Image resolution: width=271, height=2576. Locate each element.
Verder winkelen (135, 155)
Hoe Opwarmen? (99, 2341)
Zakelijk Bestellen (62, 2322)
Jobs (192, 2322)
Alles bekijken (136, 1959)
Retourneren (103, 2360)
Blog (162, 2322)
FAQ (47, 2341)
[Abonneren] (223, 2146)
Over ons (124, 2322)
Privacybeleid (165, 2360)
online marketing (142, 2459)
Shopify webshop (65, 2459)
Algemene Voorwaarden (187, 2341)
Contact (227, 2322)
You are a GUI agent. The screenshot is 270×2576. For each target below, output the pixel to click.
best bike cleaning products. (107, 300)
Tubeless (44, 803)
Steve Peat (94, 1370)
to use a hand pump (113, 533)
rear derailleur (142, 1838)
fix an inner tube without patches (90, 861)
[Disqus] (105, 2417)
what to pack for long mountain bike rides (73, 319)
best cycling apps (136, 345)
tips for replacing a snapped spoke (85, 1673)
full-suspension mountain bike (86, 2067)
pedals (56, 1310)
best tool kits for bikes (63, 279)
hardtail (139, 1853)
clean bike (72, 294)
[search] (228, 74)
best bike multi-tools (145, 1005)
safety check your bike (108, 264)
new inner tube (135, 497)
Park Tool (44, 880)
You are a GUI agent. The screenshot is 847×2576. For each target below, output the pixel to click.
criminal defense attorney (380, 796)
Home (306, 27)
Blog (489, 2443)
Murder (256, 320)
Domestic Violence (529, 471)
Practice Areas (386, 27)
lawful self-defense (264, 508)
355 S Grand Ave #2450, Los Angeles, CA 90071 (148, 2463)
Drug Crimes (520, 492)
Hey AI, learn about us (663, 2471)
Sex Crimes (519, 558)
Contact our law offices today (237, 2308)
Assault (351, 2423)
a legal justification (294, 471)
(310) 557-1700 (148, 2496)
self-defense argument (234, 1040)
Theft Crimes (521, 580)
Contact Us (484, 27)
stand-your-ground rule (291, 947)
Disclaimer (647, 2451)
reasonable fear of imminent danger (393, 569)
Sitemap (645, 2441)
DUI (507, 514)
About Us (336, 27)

--------------------------------

### Your instructions
Keep to the lines from the one containing "Hey AI, learn about us (663, 2471)" to the end of the entries above, and retype them exactly.

### Task response
Hey AI, learn about us (663, 2471)
Sex Crimes (519, 558)
Contact our law offices today (237, 2308)
Assault (351, 2423)
a legal justification (294, 471)
(310) 557-1700 (148, 2496)
self-defense argument (234, 1040)
Theft Crimes (521, 580)
Contact Us (484, 27)
stand-your-ground rule (291, 947)
Disclaimer (647, 2451)
reasonable fear of imminent danger (393, 569)
Sitemap (645, 2441)
DUI (507, 514)
About Us (336, 27)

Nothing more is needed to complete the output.